■ Work to complete
Please repeat the records word for word, starting at the line that contains "Task: Open the three-dot browser menu" and ending at the line that contains "Action: tap(375, 308)".

# # #

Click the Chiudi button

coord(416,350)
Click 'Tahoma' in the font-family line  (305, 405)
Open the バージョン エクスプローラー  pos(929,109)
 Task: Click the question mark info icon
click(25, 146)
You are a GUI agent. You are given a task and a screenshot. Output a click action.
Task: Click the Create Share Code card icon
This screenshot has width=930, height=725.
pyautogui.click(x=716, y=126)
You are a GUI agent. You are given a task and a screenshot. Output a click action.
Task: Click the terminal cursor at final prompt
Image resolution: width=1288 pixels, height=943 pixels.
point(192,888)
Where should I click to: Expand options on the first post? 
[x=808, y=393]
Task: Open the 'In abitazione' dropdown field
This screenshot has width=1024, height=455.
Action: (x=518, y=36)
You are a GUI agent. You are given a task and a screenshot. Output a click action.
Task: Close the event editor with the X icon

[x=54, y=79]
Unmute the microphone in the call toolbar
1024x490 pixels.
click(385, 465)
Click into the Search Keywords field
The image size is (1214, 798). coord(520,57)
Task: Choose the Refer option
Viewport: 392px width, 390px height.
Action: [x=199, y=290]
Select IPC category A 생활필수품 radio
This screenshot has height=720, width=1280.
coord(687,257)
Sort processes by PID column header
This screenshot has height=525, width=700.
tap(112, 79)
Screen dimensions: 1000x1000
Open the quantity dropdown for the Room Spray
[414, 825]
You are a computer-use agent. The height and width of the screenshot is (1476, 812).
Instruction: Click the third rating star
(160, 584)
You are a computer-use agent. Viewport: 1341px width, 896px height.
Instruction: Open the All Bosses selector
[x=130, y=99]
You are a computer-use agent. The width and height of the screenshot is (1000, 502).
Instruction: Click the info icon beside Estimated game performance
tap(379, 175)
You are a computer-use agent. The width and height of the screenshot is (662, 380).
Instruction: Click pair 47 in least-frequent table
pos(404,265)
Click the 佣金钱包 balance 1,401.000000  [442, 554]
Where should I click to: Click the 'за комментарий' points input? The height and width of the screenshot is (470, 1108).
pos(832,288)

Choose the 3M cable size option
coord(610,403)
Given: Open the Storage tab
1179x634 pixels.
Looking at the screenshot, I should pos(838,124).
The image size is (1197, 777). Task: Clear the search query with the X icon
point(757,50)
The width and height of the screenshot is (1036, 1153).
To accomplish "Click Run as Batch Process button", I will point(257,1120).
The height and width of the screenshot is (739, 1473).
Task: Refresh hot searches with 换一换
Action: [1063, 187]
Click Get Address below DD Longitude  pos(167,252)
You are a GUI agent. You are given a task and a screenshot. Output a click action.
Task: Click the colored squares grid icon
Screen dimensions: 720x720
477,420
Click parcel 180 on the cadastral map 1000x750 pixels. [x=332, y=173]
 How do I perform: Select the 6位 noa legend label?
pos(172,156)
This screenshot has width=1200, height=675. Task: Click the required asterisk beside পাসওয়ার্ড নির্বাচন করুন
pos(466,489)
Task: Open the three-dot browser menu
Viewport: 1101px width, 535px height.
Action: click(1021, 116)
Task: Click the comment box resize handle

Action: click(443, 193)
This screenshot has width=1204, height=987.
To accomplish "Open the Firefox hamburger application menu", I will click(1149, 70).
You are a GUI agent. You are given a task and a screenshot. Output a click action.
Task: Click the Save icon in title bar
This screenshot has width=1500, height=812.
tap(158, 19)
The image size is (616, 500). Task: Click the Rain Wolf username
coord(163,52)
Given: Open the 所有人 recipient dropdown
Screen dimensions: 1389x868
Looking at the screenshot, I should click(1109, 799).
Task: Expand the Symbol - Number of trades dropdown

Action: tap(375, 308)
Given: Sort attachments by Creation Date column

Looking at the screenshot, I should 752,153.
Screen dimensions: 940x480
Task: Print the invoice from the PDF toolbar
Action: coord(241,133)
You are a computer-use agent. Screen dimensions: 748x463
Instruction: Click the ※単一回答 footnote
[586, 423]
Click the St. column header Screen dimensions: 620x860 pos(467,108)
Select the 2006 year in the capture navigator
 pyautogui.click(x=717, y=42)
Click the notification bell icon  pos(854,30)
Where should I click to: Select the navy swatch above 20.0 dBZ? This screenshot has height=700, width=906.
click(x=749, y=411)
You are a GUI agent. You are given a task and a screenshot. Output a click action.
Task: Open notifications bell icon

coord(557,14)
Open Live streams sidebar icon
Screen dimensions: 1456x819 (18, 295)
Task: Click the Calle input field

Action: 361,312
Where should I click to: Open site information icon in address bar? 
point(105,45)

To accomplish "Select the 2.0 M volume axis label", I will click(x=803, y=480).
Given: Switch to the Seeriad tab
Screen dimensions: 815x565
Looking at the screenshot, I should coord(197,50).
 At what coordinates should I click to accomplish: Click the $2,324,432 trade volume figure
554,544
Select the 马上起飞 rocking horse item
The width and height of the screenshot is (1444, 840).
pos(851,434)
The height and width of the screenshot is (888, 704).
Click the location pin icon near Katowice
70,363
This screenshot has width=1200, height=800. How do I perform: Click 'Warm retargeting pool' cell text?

# # #

■ The solution
Task: Open the three-dot browser menu
Viewport: 1101px width, 535px height.
Action: click(1021, 116)
Task: Click the comment box resize handle

Action: click(443, 193)
This screenshot has width=1204, height=987.
To accomplish "Open the Firefox hamburger application menu", I will click(1149, 70).
You are a GUI agent. You are given a task and a screenshot. Output a click action.
Task: Click the Save icon in title bar
This screenshot has width=1500, height=812.
tap(158, 19)
The image size is (616, 500). Task: Click the Rain Wolf username
coord(163,52)
Given: Open the 所有人 recipient dropdown
Screen dimensions: 1389x868
Looking at the screenshot, I should click(1109, 799).
Task: Expand the Symbol - Number of trades dropdown

Action: tap(375, 308)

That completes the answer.